##### Given data

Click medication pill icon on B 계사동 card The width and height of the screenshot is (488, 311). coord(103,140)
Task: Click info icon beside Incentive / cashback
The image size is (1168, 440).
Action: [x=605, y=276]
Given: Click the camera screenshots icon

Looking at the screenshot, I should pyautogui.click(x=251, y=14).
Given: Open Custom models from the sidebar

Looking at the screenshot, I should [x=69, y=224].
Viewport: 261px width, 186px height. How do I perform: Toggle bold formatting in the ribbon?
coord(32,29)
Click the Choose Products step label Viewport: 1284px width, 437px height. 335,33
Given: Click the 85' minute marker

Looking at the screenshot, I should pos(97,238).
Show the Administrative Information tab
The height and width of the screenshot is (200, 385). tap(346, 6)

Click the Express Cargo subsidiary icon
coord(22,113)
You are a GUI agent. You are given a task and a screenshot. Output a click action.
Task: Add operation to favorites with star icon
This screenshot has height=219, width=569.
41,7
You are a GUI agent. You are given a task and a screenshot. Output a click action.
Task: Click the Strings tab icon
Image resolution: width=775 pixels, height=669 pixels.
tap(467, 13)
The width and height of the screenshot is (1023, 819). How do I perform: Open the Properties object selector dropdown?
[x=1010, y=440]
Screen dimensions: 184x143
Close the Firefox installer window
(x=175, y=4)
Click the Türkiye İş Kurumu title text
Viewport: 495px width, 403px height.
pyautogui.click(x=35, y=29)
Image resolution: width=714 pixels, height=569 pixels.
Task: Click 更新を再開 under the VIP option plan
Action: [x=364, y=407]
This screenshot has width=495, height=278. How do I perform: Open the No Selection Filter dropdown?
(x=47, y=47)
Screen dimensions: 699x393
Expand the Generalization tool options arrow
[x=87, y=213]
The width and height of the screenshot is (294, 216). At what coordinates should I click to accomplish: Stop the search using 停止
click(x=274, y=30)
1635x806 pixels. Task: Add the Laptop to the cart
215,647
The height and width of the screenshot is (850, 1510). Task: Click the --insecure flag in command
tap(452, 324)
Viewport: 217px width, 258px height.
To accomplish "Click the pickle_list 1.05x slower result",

##########

Would you reproduce every record above exactly as it appears?

Click medication pill icon on B 계사동 card The width and height of the screenshot is (488, 311). coord(103,140)
Task: Click info icon beside Incentive / cashback
The image size is (1168, 440).
Action: [x=605, y=276]
Given: Click the camera screenshots icon

Looking at the screenshot, I should pyautogui.click(x=251, y=14).
Given: Open Custom models from the sidebar

Looking at the screenshot, I should [x=69, y=224].
Viewport: 261px width, 186px height. How do I perform: Toggle bold formatting in the ribbon?
coord(32,29)
Click the Choose Products step label Viewport: 1284px width, 437px height. 335,33
Given: Click the 85' minute marker

Looking at the screenshot, I should pos(97,238).
Show the Administrative Information tab
The height and width of the screenshot is (200, 385). tap(346, 6)

Click the Express Cargo subsidiary icon
coord(22,113)
You are a GUI agent. You are given a task and a screenshot. Output a click action.
Task: Add operation to favorites with star icon
This screenshot has height=219, width=569.
41,7
You are a GUI agent. You are given a task and a screenshot. Output a click action.
Task: Click the Strings tab icon
Image resolution: width=775 pixels, height=669 pixels.
tap(467, 13)
The width and height of the screenshot is (1023, 819). How do I perform: Open the Properties object selector dropdown?
[x=1010, y=440]
Screen dimensions: 184x143
Close the Firefox installer window
(x=175, y=4)
Click the Türkiye İş Kurumu title text
Viewport: 495px width, 403px height.
pyautogui.click(x=35, y=29)
Image resolution: width=714 pixels, height=569 pixels.
Task: Click 更新を再開 under the VIP option plan
Action: [x=364, y=407]
This screenshot has width=495, height=278. How do I perform: Open the No Selection Filter dropdown?
(x=47, y=47)
Screen dimensions: 699x393
Expand the Generalization tool options arrow
[x=87, y=213]
The width and height of the screenshot is (294, 216). At what coordinates should I click to accomplish: Stop the search using 停止
click(x=274, y=30)
1635x806 pixels. Task: Add the Laptop to the cart
215,647
The height and width of the screenshot is (850, 1510). Task: Click the --insecure flag in command
tap(452, 324)
Viewport: 217px width, 258px height.
To accomplish "Click the pickle_list 1.05x slower result",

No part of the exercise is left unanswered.